Biomarkers of endothelial dysfunction in cerebral small vessel disease

Abstract

Abstract Objective: Our primary aim was to investigate the relationship between the biomarkers of endothelial dysfunction (ED) using analyzing intercellular adhesion molecule-1 (ICAM-1), plasminogen activator inhibitor-1 (PAI-1), asymmetric dimethylarginine (ADMA), interleukin-6 (IL-6), C-reactive protein (CRP) and specific clinical findings of cerebral small vessel disease (SVD), such as the presence of minor stroke or cognitive impairment. We also performed a correlation analysis between ED biomarkers and neuroimaging markers of cerebral SVD. Material and Methods: Patients with cerebral SVD were grouped according to their symptoms. We compared the serum biomarkers of ED between patient groups. We also performed a correlation analysis between cerebral SVD biomarkers in neuroimaging and ED biomarkers.
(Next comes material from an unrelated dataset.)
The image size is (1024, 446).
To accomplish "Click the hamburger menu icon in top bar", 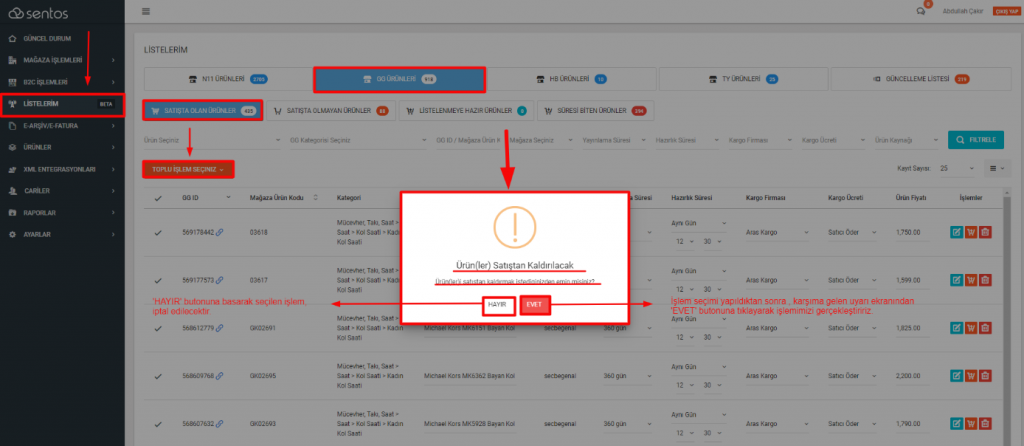I will (146, 11).
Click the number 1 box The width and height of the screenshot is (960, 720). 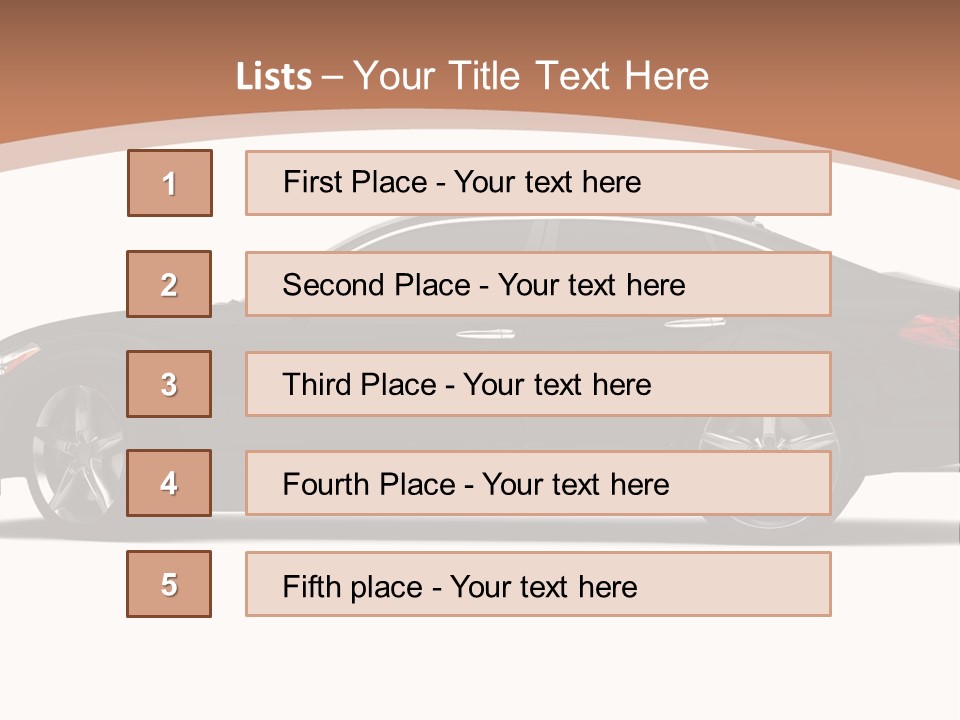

Results: We included 68 patients in this study. Median values of PAI-1, ICAM-1, and ADMA in the whole patient group were abnormally high compared to the reference values of the laboratory. Patients with minor stroke or cognitive deficits had lower levels of PAI-1 than asymptomatic patients, and this finding was more evident in patients with cognitive deficits. Enlarged perivascular spaces in the basal ganglia score positively but slightly correlated with serum ADMA levels. Conclusions: PAI-1 has a possible neuroprotective effect against the development of cognitive impairment in cerebral SVD. Biomarkers of ED differ according to the severity, and localization of the lesions. There was a specific relationship between ADMA and EPVSs in basal ganglia, -not EPVSs in the centrum semiovale- irrespective of vascular risk factors suggesting EPVSs in the centrum semiovale and basal ganglia may be the product of different pathological processes.